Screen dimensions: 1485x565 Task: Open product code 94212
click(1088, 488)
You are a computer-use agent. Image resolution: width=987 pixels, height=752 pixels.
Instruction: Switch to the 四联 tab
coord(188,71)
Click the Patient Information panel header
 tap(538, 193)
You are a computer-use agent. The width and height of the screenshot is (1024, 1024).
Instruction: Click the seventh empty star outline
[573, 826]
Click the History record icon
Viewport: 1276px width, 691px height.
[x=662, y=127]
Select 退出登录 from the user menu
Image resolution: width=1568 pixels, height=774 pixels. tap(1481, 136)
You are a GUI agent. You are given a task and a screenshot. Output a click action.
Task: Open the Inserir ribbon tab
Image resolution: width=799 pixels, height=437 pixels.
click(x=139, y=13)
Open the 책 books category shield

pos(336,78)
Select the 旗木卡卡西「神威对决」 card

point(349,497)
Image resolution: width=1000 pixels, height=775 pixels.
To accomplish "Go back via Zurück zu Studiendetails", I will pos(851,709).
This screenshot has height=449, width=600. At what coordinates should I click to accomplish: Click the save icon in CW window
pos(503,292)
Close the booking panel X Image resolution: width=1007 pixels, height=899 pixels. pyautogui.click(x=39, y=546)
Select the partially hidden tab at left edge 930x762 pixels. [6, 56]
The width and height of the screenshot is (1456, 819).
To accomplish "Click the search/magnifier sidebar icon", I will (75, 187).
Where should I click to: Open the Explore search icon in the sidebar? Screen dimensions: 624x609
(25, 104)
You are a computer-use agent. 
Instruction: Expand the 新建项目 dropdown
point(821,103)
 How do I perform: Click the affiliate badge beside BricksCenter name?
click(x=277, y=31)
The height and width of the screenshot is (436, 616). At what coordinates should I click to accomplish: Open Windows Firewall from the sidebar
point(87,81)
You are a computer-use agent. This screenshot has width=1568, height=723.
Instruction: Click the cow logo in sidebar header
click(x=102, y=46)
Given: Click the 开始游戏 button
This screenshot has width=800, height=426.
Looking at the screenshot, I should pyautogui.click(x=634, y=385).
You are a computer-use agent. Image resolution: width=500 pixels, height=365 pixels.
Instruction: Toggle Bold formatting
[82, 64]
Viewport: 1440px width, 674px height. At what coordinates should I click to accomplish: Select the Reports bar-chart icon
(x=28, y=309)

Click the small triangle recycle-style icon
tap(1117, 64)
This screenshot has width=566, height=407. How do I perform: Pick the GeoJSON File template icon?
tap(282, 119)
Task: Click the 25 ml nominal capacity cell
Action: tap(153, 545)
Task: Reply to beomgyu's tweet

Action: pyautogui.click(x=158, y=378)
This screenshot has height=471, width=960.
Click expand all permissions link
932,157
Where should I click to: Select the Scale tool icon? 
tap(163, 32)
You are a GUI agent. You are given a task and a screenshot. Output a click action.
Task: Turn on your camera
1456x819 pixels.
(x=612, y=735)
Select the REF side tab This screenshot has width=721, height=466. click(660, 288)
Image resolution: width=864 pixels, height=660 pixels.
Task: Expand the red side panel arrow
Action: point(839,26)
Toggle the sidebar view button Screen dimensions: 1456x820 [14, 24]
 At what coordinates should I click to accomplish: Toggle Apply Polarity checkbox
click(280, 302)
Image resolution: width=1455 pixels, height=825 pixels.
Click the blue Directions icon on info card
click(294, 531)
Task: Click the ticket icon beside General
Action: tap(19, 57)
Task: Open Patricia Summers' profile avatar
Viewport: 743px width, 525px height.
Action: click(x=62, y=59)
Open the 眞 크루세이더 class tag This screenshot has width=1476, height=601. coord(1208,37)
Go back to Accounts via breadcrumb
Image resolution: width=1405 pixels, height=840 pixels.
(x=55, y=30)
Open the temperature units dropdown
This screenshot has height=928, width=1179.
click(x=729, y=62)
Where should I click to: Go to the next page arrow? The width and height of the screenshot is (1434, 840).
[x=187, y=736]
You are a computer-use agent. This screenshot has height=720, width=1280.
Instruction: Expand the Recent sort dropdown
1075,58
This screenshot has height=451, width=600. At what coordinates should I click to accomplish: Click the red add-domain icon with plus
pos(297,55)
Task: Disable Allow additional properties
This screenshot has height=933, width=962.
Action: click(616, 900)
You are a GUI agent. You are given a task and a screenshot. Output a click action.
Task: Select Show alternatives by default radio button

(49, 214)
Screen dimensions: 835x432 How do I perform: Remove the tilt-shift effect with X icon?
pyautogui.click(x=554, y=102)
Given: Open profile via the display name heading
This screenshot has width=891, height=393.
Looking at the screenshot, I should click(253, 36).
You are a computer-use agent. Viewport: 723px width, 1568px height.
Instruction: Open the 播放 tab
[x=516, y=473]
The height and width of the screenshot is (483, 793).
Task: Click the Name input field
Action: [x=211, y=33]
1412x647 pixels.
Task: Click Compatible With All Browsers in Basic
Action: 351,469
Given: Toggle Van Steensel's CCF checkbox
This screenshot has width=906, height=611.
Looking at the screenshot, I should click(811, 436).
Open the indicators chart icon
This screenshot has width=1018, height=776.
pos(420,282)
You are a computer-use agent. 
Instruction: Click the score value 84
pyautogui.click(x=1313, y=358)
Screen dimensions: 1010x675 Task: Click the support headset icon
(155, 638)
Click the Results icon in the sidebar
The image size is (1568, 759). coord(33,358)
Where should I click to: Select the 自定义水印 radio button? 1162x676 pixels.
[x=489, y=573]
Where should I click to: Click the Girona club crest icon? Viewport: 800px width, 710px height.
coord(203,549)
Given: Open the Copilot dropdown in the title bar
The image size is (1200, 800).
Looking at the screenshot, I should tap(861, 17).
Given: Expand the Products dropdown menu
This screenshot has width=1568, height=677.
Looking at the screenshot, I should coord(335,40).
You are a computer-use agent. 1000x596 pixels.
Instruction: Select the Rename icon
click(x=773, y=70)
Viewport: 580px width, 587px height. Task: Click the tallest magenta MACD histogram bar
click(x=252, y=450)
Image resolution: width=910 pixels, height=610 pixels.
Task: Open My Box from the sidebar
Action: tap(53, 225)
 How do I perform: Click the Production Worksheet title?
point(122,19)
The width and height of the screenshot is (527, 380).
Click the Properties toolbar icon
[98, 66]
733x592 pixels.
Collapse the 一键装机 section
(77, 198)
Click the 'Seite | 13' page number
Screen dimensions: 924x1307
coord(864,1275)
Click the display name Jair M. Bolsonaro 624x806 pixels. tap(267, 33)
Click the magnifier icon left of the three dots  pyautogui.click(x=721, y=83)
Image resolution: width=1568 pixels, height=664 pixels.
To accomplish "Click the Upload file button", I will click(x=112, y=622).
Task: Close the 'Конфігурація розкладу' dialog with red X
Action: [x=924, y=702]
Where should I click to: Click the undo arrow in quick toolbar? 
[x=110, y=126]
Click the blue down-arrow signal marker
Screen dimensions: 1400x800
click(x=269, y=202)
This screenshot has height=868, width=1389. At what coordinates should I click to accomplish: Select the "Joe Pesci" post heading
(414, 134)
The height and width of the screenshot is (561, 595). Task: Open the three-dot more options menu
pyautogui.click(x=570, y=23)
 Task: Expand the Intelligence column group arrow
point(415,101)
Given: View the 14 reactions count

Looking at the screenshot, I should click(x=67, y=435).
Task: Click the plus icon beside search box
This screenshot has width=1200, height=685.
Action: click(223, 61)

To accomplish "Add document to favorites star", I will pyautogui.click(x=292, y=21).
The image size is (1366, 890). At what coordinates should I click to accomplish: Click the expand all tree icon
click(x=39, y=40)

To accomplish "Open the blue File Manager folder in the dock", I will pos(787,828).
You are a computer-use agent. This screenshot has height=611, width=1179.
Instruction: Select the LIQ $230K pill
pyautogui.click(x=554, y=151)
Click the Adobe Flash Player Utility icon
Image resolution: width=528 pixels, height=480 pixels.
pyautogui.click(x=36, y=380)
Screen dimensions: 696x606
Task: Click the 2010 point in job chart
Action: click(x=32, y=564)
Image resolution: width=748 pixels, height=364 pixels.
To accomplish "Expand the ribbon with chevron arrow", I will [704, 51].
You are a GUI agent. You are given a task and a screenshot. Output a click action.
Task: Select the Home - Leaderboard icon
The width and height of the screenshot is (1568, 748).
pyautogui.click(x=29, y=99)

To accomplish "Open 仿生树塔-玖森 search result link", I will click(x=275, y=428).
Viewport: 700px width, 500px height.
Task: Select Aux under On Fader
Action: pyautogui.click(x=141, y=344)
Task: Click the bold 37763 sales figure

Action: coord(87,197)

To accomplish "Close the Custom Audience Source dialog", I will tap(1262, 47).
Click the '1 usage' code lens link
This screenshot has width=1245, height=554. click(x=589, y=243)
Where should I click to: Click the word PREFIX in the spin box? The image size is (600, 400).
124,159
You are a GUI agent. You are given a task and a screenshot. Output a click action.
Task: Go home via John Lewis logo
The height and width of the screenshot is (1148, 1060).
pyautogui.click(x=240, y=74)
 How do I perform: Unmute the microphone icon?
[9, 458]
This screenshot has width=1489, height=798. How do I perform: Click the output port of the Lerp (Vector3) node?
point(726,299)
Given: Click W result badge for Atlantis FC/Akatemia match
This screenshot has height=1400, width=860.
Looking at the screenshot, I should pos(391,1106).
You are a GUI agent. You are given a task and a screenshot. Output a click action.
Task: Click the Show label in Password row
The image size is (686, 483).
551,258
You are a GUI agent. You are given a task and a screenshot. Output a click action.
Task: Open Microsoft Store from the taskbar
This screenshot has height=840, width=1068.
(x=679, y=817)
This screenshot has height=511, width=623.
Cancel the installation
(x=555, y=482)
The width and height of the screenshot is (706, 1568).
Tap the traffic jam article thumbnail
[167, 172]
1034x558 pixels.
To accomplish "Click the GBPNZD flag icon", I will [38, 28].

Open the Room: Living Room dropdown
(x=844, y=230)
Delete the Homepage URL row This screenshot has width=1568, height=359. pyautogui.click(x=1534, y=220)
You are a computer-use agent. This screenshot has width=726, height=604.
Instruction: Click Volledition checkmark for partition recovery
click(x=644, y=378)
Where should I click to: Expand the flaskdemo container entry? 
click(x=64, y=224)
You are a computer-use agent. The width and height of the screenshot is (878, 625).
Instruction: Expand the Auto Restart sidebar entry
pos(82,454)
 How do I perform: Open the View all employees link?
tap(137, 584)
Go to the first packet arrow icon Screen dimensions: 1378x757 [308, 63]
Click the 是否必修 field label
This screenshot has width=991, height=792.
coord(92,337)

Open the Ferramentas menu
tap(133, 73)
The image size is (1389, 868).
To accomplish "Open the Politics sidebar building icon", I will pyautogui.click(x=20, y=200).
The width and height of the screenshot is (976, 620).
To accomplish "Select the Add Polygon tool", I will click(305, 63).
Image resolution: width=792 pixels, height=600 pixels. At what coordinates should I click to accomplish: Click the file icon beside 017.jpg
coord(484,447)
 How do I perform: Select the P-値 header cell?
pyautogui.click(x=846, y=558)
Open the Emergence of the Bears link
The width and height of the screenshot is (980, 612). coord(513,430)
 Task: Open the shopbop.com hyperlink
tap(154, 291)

━━━━━━━━━━

== Activity ==
Which of the lines in the material above contain "magnifier"? Copy each one out.

== Exercise answer ==
To accomplish "Click the search/magnifier sidebar icon", I will (75, 187).
Click the magnifier icon left of the three dots  pyautogui.click(x=721, y=83)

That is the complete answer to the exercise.